Lay out every line of the entries below as a Markdown table with the columns Row and Line. Put the row number in Row and the line itself in Line, and leave out blank lines.

▬▬▬▬▬▬▬▬▬▬

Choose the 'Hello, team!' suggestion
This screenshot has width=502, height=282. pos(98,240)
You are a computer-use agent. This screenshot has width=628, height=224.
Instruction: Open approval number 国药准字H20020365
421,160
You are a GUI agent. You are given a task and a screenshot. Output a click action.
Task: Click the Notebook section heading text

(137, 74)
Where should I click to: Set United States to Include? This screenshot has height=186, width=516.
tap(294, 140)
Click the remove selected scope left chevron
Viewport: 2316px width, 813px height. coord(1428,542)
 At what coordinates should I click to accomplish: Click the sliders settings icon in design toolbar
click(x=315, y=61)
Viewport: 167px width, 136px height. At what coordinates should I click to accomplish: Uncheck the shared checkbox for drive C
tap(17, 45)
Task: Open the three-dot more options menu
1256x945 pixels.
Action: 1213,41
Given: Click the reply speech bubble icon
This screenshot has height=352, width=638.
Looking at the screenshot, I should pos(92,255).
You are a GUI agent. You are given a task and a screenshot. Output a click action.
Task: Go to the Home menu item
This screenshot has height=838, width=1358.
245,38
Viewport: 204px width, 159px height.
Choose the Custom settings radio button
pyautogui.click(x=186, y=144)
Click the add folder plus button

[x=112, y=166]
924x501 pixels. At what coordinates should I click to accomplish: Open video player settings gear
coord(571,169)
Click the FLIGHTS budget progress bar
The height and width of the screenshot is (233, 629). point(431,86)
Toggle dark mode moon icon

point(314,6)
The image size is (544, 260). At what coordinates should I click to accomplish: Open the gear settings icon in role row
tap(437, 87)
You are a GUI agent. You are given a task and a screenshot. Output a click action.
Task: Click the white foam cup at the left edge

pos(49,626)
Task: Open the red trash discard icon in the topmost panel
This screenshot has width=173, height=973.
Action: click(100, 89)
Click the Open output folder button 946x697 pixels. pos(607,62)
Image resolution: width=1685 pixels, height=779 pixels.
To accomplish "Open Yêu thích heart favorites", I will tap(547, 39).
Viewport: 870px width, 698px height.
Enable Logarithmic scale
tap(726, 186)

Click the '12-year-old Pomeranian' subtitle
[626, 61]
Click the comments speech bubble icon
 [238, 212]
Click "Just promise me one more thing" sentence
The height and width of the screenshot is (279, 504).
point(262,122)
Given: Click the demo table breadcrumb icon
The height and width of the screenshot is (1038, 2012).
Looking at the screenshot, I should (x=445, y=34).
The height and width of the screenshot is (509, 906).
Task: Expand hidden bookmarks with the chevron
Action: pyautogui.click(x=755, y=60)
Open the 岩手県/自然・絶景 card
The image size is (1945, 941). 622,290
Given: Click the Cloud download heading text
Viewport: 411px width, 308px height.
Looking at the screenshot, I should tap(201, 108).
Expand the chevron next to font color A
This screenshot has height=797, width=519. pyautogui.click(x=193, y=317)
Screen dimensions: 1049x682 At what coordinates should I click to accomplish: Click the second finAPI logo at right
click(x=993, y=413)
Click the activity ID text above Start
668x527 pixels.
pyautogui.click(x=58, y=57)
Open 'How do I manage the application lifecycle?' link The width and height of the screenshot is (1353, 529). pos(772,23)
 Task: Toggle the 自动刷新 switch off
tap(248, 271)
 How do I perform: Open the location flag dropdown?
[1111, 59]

▬▬▬▬▬▬▬▬▬▬

=== OUTPUT BELOW ===
| Row | Line |
|---|---|
| 1 | Choose the 'Hello, team!' suggestion |
| 2 | This screenshot has width=502, height=282. pos(98,240) |
| 3 | You are a computer-use agent. This screenshot has width=628, height=224. |
| 4 | Instruction: Open approval number 国药准字H20020365 |
| 5 | 421,160 |
| 6 | You are a GUI agent. You are given a task and a screenshot. Output a click action. |
| 7 | Task: Click the Notebook section heading text |
| 8 | (137, 74) |
| 9 | Where should I click to: Set United States to Include? This screenshot has height=186, width=516. |
| 10 | tap(294, 140) |
| 11 | Click the remove selected scope left chevron |
| 12 | Viewport: 2316px width, 813px height. coord(1428,542) |
| 13 |  At what coordinates should I click to accomplish: Click the sliders settings icon in design toolbar |
| 14 | click(x=315, y=61) |
| 15 | Viewport: 167px width, 136px height. At what coordinates should I click to accomplish: Uncheck the shared checkbox for drive C |
| 16 | tap(17, 45) |
| 17 | Task: Open the three-dot more options menu |
| 18 | 1256x945 pixels. |
| 19 | Action: 1213,41 |
| 20 | Given: Click the reply speech bubble icon |
| 21 | This screenshot has height=352, width=638. |
| 22 | Looking at the screenshot, I should pos(92,255). |
| 23 | You are a GUI agent. You are given a task and a screenshot. Output a click action. |
| 24 | Task: Go to the Home menu item |
| 25 | This screenshot has height=838, width=1358. |
| 26 | 245,38 |
| 27 | Viewport: 204px width, 159px height. |
| 28 | Choose the Custom settings radio button |
| 29 | pyautogui.click(x=186, y=144) |
| 30 | Click the add folder plus button |
| 31 | [x=112, y=166] |
| 32 | 924x501 pixels. At what coordinates should I click to accomplish: Open video player settings gear |
| 33 | coord(571,169) |
| 34 | Click the FLIGHTS budget progress bar |
| 35 | The height and width of the screenshot is (233, 629). point(431,86) |
| 36 | Toggle dark mode moon icon |
| 37 | point(314,6) |
| 38 | The image size is (544, 260). At what coordinates should I click to accomplish: Open the gear settings icon in role row |
| 39 | tap(437, 87) |
| 40 | You are a GUI agent. You are given a task and a screenshot. Output a click action. |
| 41 | Task: Click the white foam cup at the left edge |
| 42 | pos(49,626) |
| 43 | Task: Open the red trash discard icon in the topmost panel |
| 44 | This screenshot has width=173, height=973. |
| 45 | Action: click(100, 89) |
| 46 | Click the Open output folder button 946x697 pixels. pos(607,62) |
| 47 | Image resolution: width=1685 pixels, height=779 pixels. |
| 48 | To accomplish "Open Yêu thích heart favorites", I will tap(547, 39). |
| 49 | Viewport: 870px width, 698px height. |
| 50 | Enable Logarithmic scale |
| 51 | tap(726, 186) |
| 52 | Click the '12-year-old Pomeranian' subtitle |
| 53 | [626, 61] |
| 54 | Click the comments speech bubble icon |
| 55 |  [238, 212] |
| 56 | Click "Just promise me one more thing" sentence |
| 57 | The height and width of the screenshot is (279, 504). |
| 58 | point(262,122) |
| 59 | Given: Click the demo table breadcrumb icon |
| 60 | The height and width of the screenshot is (1038, 2012). |
| 61 | Looking at the screenshot, I should (x=445, y=34). |
| 62 | The height and width of the screenshot is (509, 906). |
| 63 | Task: Expand hidden bookmarks with the chevron |
| 64 | Action: pyautogui.click(x=755, y=60) |
| 65 | Open the 岩手県/自然・絶景 card |
| 66 | The image size is (1945, 941). 622,290 |
| 67 | Given: Click the Cloud download heading text |
| 68 | Viewport: 411px width, 308px height. |
| 69 | Looking at the screenshot, I should tap(201, 108). |
| 70 | Expand the chevron next to font color A |
| 71 | This screenshot has height=797, width=519. pyautogui.click(x=193, y=317) |
| 72 | Screen dimensions: 1049x682 At what coordinates should I click to accomplish: Click the second finAPI logo at right |
| 73 | click(x=993, y=413) |
| 74 | Click the activity ID text above Start |
| 75 | 668x527 pixels. |
| 76 | pyautogui.click(x=58, y=57) |
| 77 | Open 'How do I manage the application lifecycle?' link The width and height of the screenshot is (1353, 529). pos(772,23) |
| 78 |  Task: Toggle the 自动刷新 switch off |
| 79 | tap(248, 271) |
| 80 |  How do I perform: Open the location flag dropdown? |
| 81 | [1111, 59] |